This is a special post for quick takes by Ebenezer Dukakis. Only they can create top-level comments. Comments here also appear on the Quick Takes page and All Posts page.
1 comment, sorted by Click to highlight new comments since:

Regarding the situation at OpenAI, I think it's important to keep a few historical facts in mind:

  1. The AI alignment community has long stated that an ideal FAI project would have a lead over competing projects. See e.g. this post:

Requisite resource levels: The project must have adequate resources to compete at the frontier of AGI development, including whatever mix of computational resources, intellectual labor, and closed insights are required to produce a 1+ year lead over less cautious competing projects.

  1. The scaling hypothesis wasn't obviously true around the time OpenAI was founded. At that time, it was assumed that regulation was ineffectual because algorithms can't be regulated. It's only now, when GPUs are looking like the bottleneck, that the regulation strategy seems viable.

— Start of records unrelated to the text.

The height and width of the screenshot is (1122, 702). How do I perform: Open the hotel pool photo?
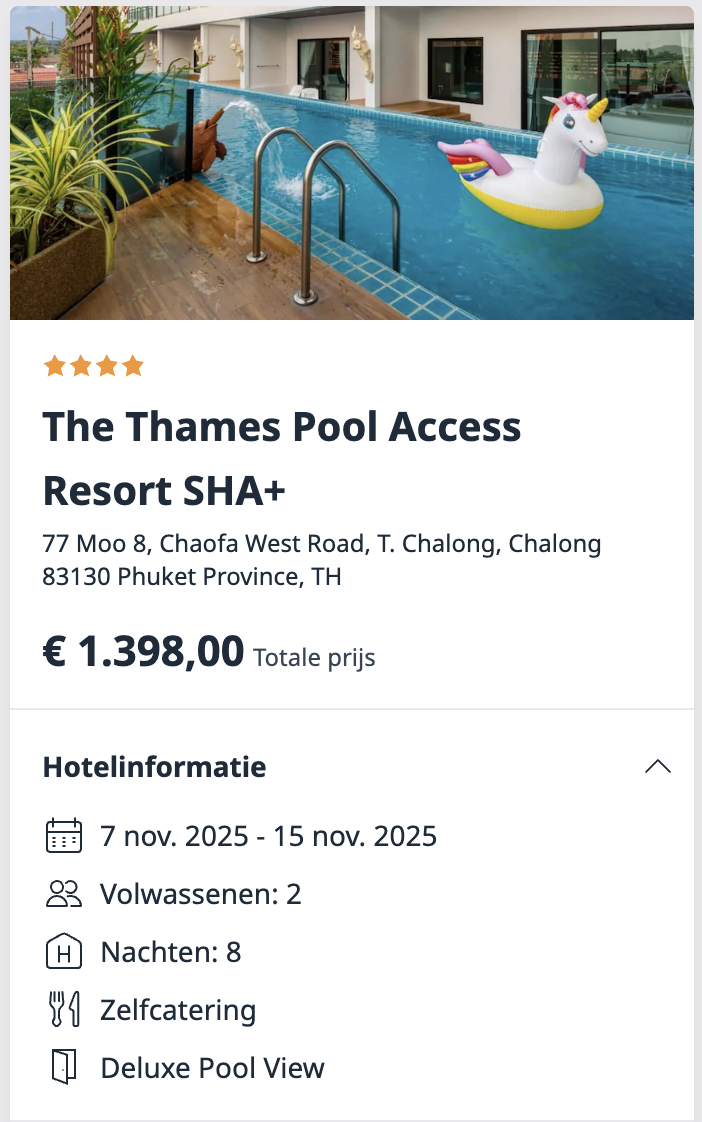pyautogui.click(x=351, y=163)
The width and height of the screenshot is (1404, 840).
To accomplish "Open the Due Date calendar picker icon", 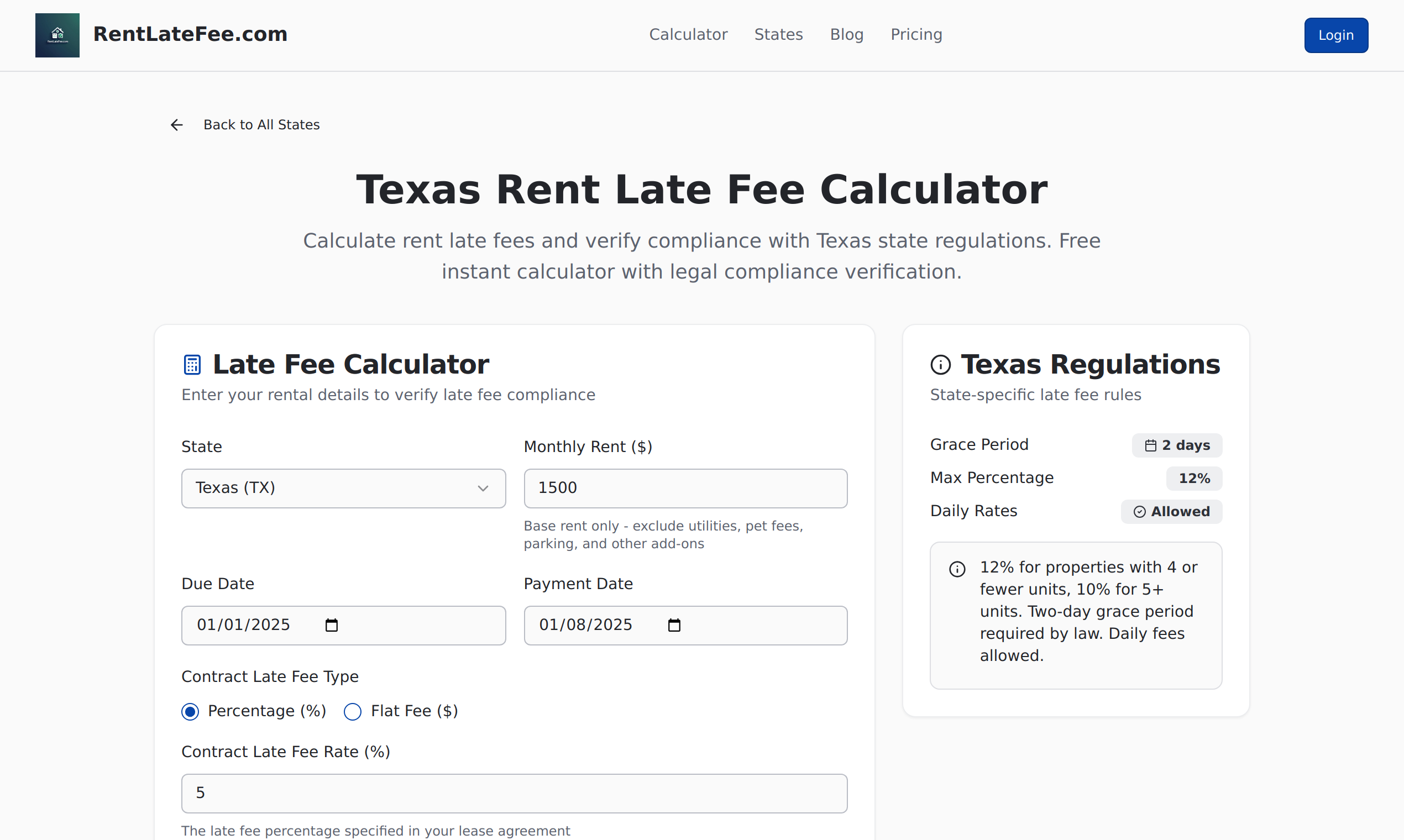I will click(x=331, y=624).
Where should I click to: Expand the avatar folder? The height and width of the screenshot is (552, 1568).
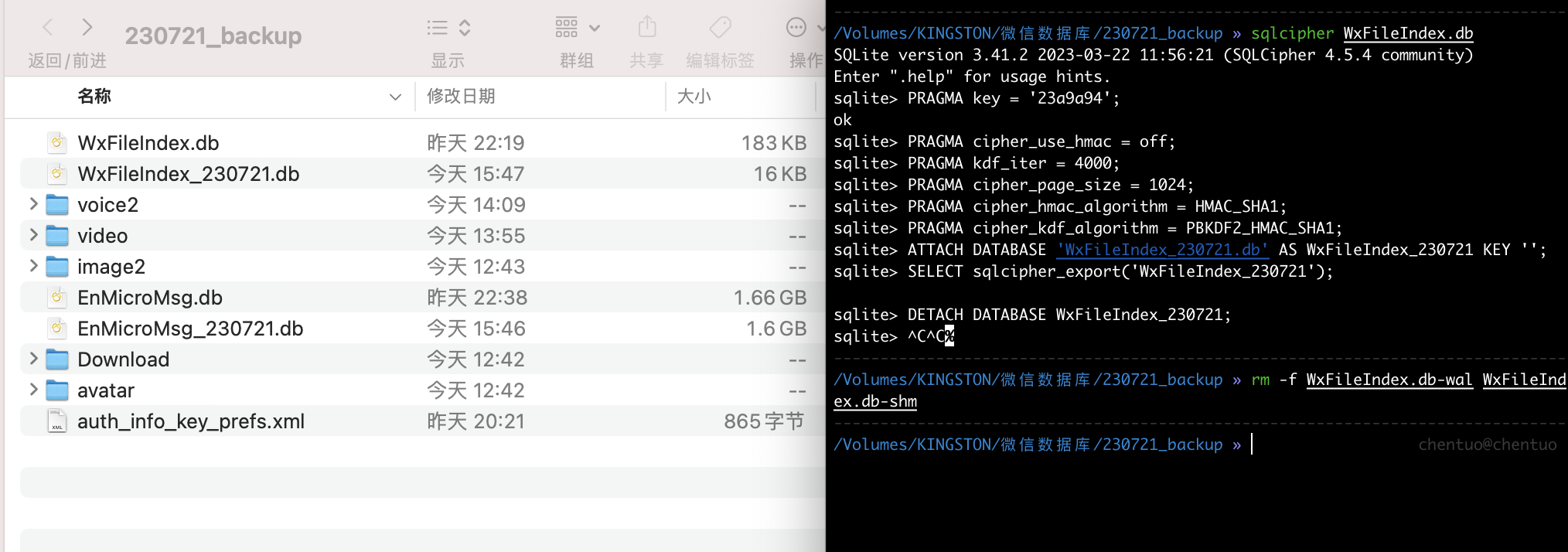33,390
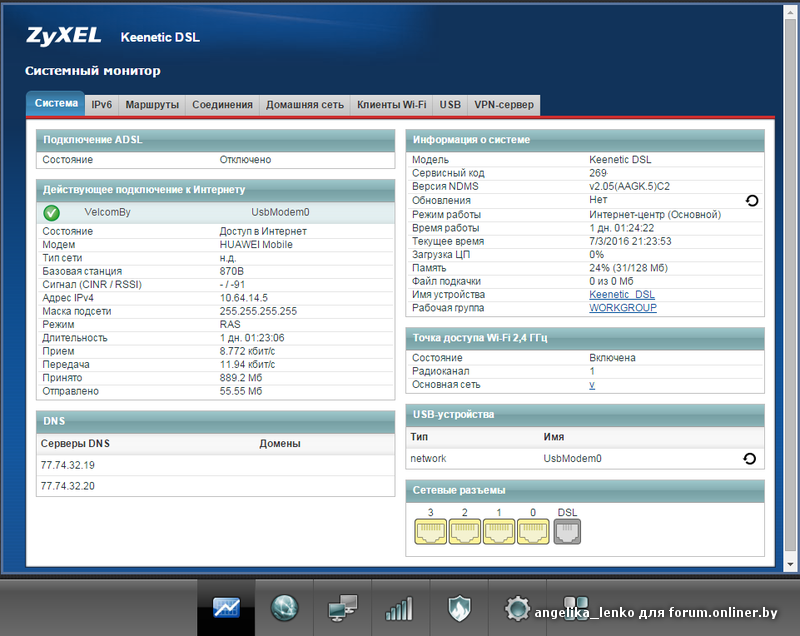Click refresh icon next to Обновления
The width and height of the screenshot is (800, 636).
coord(751,201)
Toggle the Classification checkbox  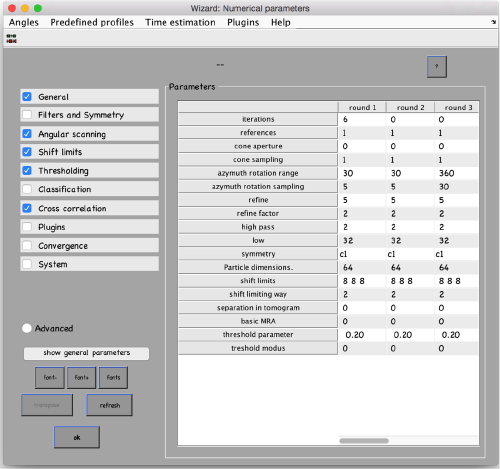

What happened with OpenAI? One story is something like:

  • AI safety advocates attracted a lot of attention in Silicon Valley with a particular story about AI dangers and what needed to be done.

  • Part of this story involved an FAI project with a lead over competing projects. But the story didn't come with easy-to-evaluate criteria for whether a leading project counted as a good "FAI project" or an bad "UFAI project". Thinking about AI alignment is epistemically cursed; people who think about the topic independently rarely have similar models.

  • Deepmind was originally the consensus "FAI project", but Elon Musk started OpenAI because Larry Page has e/acc beliefs.

  • OpenAI hired employees with a distribution of beliefs about AI alignment difficulty, some of whom may be motivated primarily by greed or power-seeking.

  • At a certain point, that distribution got "truncated" with the formation of Anthropic.

Presumably at this point, every major project thinks it's best if they win, due to self-serving biases.

Some possible lessons:

  • Do more message red-teaming. If an organization like AI Lab Watch had been founded 10+ years ago, and was baked into the AI safety messaging along with "FAI project needs a clear lead", then we could've spent the past 10 years getting consensus on how to anoint one or a just a few "FAI projects". And the campaign for AI Pause could instead be a campaign to "pause all AGI projects except the anointed FAI project". So -- when we look back in 10 years on the current messaging, what mistakes will seem obvious in hindsight? And if this situation is partially a result of MIRI's messaging in the past, perhaps we should ask hard questions about their current pivot towards messaging? (Note: I could be accused of grinding my personal axe here, because I'm rather dissatisfied with current AI Pause messaging.)

  • Assume AI acts like magnet for greedy power-seekers. Make decisions accordingly.